Keywords: bank-statement,pdf,parser,transactions,polars,sqlite,parquet
Author: Jason Farrar
Author-email: Jason Farrar <farrar.jason1@gmail.com>
License-Expression: MIT
Classifier: Development Status :: 3 - Alpha
Classifier: Intended Audience :: Developers
Classifier: Intended Audience :: Financial and Insurance Industry
Classifier: License :: OSI Approved :: MIT License
Classifier: Operating System :: OS Independent
Classifier: Programming Language :: Python :: 3
Classifier: Programming Language :: Python :: 3.14
Classifier: Topic :: Office/Business :: Financial
Classifier: Topic :: Software Development :: Libraries :: Python Modules
Classifier: Typing :: Typed
Requires-Dist: dacite>=1.9.2
Requires-Dist: pdfplumber>=0.11.9
Requires-Dist: pikepdf>=10.3.0
Requires-Dist: polars>=1.36.1
Requires-Dist: requests>=2.32
Requires-Dist: xlsxwriter>=3.2.9
Requires-Python: >=3.14
Project-URL: Homepage, https://github.com/boscorat/bank_statement_parser
Project-URL: Repository, https://github.com/boscorat/bank_statement_parser
Project-URL: Issues, https://github.com/boscorat/bank_statement_parser/issues
Description-Content-Type: text/markdown

# uk-bank-statement-parser

[![License: MIT](https://img.shields.io/badge/License-MIT-blue.svg)](https://opensource.org/licenses/MIT)
[![Python 3.14+](https://img.shields.io/badge/Python-3.14%2B-blue.svg)](https://www.python.org/downloads/)

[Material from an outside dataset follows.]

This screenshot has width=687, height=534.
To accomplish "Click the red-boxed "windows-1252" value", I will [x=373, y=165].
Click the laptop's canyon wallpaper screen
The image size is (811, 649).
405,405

Parse bank statement PDFs, extract structured transaction data, validate
financial information through checks and balances, and persist results to
Parquet files and a SQLite star-schema data mart. Export reports as Excel
workbooks or CSV files.

## Features

- **PDF extraction** — configurable pattern-based parsing of bank statement
  PDFs using pdfplumber.
- **Checks and balances** — automatic validation of opening/closing balances,
  payment totals, and running balances against statement header values.
- **Dual persistence** — write results to Parquet files, a SQLite database, or
  both.
- **Star-schema data mart** — automatically builds dimension and fact tables
  (`DimTime`, `DimAccount`, `DimStatement`, `FactTransaction`, `FactBalance`)
  plus a `GapReport` for detecting missing statements.
- **Dual report backends** — read the same report classes from either Parquet
  or SQLite, with identical schemas.
- **Export** — single flat transactions table (default) or separate star-schema
  tables, as Excel and/or CSV.
- **PDF anonymisation** — redact personally identifiable information from
  statement PDFs using a user-supplied mapping file. Transaction descriptions
  are scrambled so merchant names cannot be recovered.
- **Parallel processing** — async + multiprocess batch mode for large PDF sets.
- **Cross-platform** — pure Python with no OS-specific dependencies.

## Installation

### Using uv (recommended)

[uv](https://docs.astral.sh/uv/) manages its own Python installations, so no
system Python 3.14 is required. If uv is not already installed, follow the
[uv installation guide](https://docs.astral.sh/uv/getting-started/installation/).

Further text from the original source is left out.